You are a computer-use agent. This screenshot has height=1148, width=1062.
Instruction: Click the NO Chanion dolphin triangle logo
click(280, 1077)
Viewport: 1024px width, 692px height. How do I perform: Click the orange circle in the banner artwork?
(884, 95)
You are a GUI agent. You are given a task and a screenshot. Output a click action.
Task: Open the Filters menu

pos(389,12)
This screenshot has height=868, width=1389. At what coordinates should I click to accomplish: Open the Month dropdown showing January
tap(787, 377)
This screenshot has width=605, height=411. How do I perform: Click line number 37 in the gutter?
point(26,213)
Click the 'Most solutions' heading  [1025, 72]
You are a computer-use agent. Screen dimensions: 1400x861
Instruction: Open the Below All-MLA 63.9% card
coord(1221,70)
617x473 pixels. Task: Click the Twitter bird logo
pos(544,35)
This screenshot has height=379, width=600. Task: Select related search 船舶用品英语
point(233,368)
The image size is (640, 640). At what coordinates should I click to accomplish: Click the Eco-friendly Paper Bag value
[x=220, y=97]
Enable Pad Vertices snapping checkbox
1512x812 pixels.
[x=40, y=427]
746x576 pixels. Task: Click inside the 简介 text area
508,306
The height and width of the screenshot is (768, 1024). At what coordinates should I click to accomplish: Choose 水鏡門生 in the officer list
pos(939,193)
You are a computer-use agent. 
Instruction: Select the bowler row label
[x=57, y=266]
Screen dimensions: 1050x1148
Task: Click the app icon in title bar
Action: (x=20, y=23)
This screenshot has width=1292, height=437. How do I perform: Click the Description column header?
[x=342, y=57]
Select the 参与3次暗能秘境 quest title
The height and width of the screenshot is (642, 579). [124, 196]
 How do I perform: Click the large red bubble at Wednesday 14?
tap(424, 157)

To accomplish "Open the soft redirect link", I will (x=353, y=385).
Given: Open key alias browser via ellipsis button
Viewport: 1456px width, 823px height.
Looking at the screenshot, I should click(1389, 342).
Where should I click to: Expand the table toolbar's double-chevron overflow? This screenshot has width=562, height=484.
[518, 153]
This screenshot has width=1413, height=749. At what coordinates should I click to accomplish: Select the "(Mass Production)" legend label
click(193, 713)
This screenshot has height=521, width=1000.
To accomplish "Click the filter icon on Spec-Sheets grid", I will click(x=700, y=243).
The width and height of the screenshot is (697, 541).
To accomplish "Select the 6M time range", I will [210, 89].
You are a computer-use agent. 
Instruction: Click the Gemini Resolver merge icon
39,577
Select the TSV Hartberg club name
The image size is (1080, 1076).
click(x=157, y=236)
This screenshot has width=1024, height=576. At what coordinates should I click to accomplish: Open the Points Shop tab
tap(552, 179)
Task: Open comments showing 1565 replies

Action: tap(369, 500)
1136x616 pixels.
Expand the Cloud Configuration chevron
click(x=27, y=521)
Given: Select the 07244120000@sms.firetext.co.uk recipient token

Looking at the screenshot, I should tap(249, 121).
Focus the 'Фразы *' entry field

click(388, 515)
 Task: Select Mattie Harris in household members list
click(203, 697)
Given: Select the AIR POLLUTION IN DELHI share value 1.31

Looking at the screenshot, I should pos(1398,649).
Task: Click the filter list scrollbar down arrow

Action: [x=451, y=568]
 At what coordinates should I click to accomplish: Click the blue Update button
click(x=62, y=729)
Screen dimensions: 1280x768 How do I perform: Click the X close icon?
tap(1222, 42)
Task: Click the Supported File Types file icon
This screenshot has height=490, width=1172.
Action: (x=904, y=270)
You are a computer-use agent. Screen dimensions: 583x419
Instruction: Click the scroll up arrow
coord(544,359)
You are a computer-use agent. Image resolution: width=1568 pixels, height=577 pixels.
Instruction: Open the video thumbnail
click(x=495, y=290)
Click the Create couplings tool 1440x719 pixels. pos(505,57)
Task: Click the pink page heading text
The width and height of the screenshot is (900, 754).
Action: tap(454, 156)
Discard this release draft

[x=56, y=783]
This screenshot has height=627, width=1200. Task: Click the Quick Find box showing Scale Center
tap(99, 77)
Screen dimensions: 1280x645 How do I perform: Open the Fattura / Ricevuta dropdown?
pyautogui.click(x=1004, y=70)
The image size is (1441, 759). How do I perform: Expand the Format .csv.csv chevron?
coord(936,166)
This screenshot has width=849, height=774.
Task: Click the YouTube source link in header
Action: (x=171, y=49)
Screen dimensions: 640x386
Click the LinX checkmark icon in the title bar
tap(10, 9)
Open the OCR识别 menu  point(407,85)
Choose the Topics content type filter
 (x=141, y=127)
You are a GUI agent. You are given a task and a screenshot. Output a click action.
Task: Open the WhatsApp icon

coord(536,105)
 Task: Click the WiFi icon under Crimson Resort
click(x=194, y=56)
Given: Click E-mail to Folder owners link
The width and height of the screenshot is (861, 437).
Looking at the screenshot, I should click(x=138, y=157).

···

Write the data out again, verbatim.

You are a computer-use agent. This screenshot has height=1148, width=1062.
Instruction: Click the NO Chanion dolphin triangle logo
click(280, 1077)
Viewport: 1024px width, 692px height. How do I perform: Click the orange circle in the banner artwork?
(884, 95)
You are a GUI agent. You are given a task and a screenshot. Output a click action.
Task: Open the Filters menu

pos(389,12)
This screenshot has height=868, width=1389. At what coordinates should I click to accomplish: Open the Month dropdown showing January
tap(787, 377)
This screenshot has width=605, height=411. How do I perform: Click line number 37 in the gutter?
point(26,213)
Click the 'Most solutions' heading  [1025, 72]
You are a computer-use agent. Screen dimensions: 1400x861
Instruction: Open the Below All-MLA 63.9% card
coord(1221,70)
617x473 pixels. Task: Click the Twitter bird logo
pos(544,35)
This screenshot has height=379, width=600. Task: Select related search 船舶用品英语
point(233,368)
The image size is (640, 640). At what coordinates should I click to accomplish: Click the Eco-friendly Paper Bag value
[x=220, y=97]
Enable Pad Vertices snapping checkbox
1512x812 pixels.
[x=40, y=427]
746x576 pixels. Task: Click inside the 简介 text area
508,306
The height and width of the screenshot is (768, 1024). At what coordinates should I click to accomplish: Choose 水鏡門生 in the officer list
pos(939,193)
You are a computer-use agent. 
Instruction: Select the bowler row label
[x=57, y=266]
Screen dimensions: 1050x1148
Task: Click the app icon in title bar
Action: (x=20, y=23)
This screenshot has width=1292, height=437. How do I perform: Click the Description column header?
[x=342, y=57]
Select the 参与3次暗能秘境 quest title
The height and width of the screenshot is (642, 579). [124, 196]
 How do I perform: Click the large red bubble at Wednesday 14?
tap(424, 157)

To accomplish "Open the soft redirect link", I will (x=353, y=385).
Given: Open key alias browser via ellipsis button
Viewport: 1456px width, 823px height.
Looking at the screenshot, I should click(1389, 342).
Where should I click to: Expand the table toolbar's double-chevron overflow? This screenshot has width=562, height=484.
[518, 153]
This screenshot has width=1413, height=749. At what coordinates should I click to accomplish: Select the "(Mass Production)" legend label
click(193, 713)
This screenshot has height=521, width=1000.
To accomplish "Click the filter icon on Spec-Sheets grid", I will click(x=700, y=243).
The width and height of the screenshot is (697, 541).
To accomplish "Select the 6M time range", I will [210, 89].
You are a computer-use agent. 
Instruction: Click the Gemini Resolver merge icon
39,577
Select the TSV Hartberg club name
The image size is (1080, 1076).
click(x=157, y=236)
This screenshot has width=1024, height=576. At what coordinates should I click to accomplish: Open the Points Shop tab
tap(552, 179)
Task: Open comments showing 1565 replies

Action: tap(369, 500)
1136x616 pixels.
Expand the Cloud Configuration chevron
click(x=27, y=521)
Given: Select the 07244120000@sms.firetext.co.uk recipient token

Looking at the screenshot, I should tap(249, 121).
Focus the 'Фразы *' entry field

click(388, 515)
 Task: Select Mattie Harris in household members list
click(203, 697)
Given: Select the AIR POLLUTION IN DELHI share value 1.31

Looking at the screenshot, I should pos(1398,649).
Task: Click the filter list scrollbar down arrow

Action: [x=451, y=568]
 At what coordinates should I click to accomplish: Click the blue Update button
click(x=62, y=729)
Screen dimensions: 1280x768 How do I perform: Click the X close icon?
tap(1222, 42)
Task: Click the Supported File Types file icon
This screenshot has height=490, width=1172.
Action: (x=904, y=270)
You are a computer-use agent. Screen dimensions: 583x419
Instruction: Click the scroll up arrow
coord(544,359)
You are a computer-use agent. Image resolution: width=1568 pixels, height=577 pixels.
Instruction: Open the video thumbnail
click(x=495, y=290)
Click the Create couplings tool 1440x719 pixels. pos(505,57)
Task: Click the pink page heading text
The width and height of the screenshot is (900, 754).
Action: tap(454, 156)
Discard this release draft

[x=56, y=783]
This screenshot has height=627, width=1200. Task: Click the Quick Find box showing Scale Center
tap(99, 77)
Screen dimensions: 1280x645 How do I perform: Open the Fattura / Ricevuta dropdown?
pyautogui.click(x=1004, y=70)
The image size is (1441, 759). How do I perform: Expand the Format .csv.csv chevron?
coord(936,166)
This screenshot has width=849, height=774.
Task: Click the YouTube source link in header
Action: (x=171, y=49)
Screen dimensions: 640x386
Click the LinX checkmark icon in the title bar
tap(10, 9)
Open the OCR识别 menu  point(407,85)
Choose the Topics content type filter
 (x=141, y=127)
You are a GUI agent. You are given a task and a screenshot. Output a click action.
Task: Open the WhatsApp icon

coord(536,105)
 Task: Click the WiFi icon under Crimson Resort
click(x=194, y=56)
Given: Click E-mail to Folder owners link
The width and height of the screenshot is (861, 437).
Looking at the screenshot, I should click(x=138, y=157).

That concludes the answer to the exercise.